Yeni Asur dönemine ait bu eser, 1949-1963 yılları arasında arkeolog Max Mallowan tarafından Irak’ın Nimrud şehrinde (Asur başkenti) yürütülen kazı çalışmasında çıkartılan fildişi eserlerden biridir. Eserin çıkarıldıktan sonraki temizlenmesi işlemini, Mallowan’a kazı çalışmalarında eşlik eden karısı Agatha Christie yapmıştır. Christie otobiyografisinde eserleri nasıl ince bir iğne kullanarak temizlediğinden de bahseder.
Bu eser de dahil olmak üzere Nimrud’da çıkarılan fildişi eserlerin hepsi Yeni Asur dönemine büyük bir ışık tutmuştur. Bu eser ise bizlere yeni Asur döneminde kabul gören ideal kadın güzelliğini gösterir. Bu konuda araştırmalar yapan ve makaleler yazan Amy Gansell, Nimrud’un Mona Lisa’sı eseri üzerinden yeni Asur’da ideal kadın güzelliğini nelerin oluşturduğunu anlatır. Bu eserde kadının siyah, bukle şekli verilmiş saçları ve başında tacı vardır. Gözlerine sürme çekilmiştir. Yanakları tombul ve şişkindir hatta dikkatli bakıldığında gıdığı olduğu görülür. Yeni Asur yazıtlarında saray erkanına mensup kadınlar bu şekilde betimlenmişlerdir. Ayrıca esir düşen kadınlar veya düşman hükümdarların eşleri zayıf ve saçlarına şekil verilmemiş, dağınık olarak betimlenirler.
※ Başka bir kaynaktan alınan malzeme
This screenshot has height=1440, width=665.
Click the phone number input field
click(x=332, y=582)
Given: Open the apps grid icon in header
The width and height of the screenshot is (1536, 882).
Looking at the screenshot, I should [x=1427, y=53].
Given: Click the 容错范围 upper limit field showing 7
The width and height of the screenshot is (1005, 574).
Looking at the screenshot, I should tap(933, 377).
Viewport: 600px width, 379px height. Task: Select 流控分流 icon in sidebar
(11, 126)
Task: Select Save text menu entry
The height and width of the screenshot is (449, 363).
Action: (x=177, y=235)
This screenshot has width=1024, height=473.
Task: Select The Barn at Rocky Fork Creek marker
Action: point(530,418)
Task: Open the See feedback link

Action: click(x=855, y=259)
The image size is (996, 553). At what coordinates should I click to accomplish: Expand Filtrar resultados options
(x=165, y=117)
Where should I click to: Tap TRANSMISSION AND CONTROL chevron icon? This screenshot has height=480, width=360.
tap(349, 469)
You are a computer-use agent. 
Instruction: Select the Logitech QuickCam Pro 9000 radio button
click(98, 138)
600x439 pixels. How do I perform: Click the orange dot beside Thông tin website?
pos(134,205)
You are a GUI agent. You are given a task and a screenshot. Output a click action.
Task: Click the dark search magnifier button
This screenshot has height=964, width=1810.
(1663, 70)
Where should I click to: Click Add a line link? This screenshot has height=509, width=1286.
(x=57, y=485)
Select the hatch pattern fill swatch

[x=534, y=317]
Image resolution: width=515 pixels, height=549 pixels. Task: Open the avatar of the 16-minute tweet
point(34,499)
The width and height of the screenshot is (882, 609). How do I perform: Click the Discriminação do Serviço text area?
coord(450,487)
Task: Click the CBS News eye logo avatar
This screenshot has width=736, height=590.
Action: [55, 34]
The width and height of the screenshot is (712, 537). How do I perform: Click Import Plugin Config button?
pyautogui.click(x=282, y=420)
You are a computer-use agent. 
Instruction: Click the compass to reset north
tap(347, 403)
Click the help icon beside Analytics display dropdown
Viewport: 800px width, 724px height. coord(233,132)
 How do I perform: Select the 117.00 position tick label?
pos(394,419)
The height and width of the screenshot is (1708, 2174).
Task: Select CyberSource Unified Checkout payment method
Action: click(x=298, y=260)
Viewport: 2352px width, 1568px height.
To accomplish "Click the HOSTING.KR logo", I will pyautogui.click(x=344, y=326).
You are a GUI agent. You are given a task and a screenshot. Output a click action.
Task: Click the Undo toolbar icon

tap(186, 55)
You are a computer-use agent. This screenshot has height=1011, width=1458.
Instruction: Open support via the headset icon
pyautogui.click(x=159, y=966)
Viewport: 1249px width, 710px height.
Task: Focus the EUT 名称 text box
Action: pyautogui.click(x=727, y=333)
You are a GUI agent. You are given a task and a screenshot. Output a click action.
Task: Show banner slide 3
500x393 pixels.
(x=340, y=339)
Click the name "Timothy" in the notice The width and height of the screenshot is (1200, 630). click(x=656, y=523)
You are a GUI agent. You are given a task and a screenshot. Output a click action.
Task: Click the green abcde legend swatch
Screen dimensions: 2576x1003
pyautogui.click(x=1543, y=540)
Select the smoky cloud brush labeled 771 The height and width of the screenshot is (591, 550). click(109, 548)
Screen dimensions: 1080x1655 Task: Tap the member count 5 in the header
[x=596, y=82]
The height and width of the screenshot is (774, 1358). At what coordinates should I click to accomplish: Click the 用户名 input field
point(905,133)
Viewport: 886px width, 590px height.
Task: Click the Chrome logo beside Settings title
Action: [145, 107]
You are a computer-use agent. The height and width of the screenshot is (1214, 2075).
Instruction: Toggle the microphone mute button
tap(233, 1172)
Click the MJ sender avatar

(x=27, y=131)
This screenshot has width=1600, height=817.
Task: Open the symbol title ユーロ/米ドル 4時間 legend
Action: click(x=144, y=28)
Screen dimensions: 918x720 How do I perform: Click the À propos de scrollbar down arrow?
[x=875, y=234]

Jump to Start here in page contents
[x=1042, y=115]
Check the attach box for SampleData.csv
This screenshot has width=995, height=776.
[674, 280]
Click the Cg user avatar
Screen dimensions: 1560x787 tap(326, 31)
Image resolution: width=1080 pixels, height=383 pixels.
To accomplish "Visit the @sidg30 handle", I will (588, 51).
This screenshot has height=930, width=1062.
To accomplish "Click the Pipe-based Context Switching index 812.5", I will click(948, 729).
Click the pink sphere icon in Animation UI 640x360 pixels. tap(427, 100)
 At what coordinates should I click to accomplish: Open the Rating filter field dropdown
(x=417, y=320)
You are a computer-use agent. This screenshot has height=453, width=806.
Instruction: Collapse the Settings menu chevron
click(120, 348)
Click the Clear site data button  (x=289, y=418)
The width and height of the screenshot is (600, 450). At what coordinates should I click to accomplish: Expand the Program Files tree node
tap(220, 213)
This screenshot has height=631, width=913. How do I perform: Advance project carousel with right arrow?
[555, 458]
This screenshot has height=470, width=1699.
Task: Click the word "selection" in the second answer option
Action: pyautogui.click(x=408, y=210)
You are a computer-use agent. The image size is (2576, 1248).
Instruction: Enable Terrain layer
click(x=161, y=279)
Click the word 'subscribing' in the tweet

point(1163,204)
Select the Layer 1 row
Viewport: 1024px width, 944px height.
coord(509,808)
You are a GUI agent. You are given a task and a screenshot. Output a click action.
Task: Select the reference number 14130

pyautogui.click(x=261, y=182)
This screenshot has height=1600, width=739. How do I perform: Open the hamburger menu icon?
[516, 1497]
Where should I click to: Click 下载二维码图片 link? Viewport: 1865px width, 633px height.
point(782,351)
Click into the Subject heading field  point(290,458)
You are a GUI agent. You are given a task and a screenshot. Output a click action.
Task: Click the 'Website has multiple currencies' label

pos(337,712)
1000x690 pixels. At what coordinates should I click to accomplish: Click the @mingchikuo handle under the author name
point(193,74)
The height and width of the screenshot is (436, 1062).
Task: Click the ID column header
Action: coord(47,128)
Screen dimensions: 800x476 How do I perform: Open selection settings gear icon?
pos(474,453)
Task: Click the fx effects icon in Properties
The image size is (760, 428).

Bunun yanı sıra, yeni Asur kaynaklarında tanrıça İnanna’nın sevgilisiyle buluşmaya giderken saçlarını düzelttiği, gevşeyen rastalarını sıklaştırdığı yazar. İnanna’nın gözlerine sürme çektiği de kaynaklarda geçer. Mezarlardan çıkarılan sürme için kullanılan kap kacak malzemeleri de sürme çekmenin sık kullanılan bir uygulama olduğunu gösterir.
Nimrud’un Mona Lisa’sı muhtemelen dönemin kraliçelerinden ya da soylularından birine ait. Eserin Kuzeybatı sarayında bulunmuş olması, kadın figürünün “güzel” olarak tasvir edilmiş olması ve başında bulunan tacı bu çıkarımı oldukça güçlendiriyor.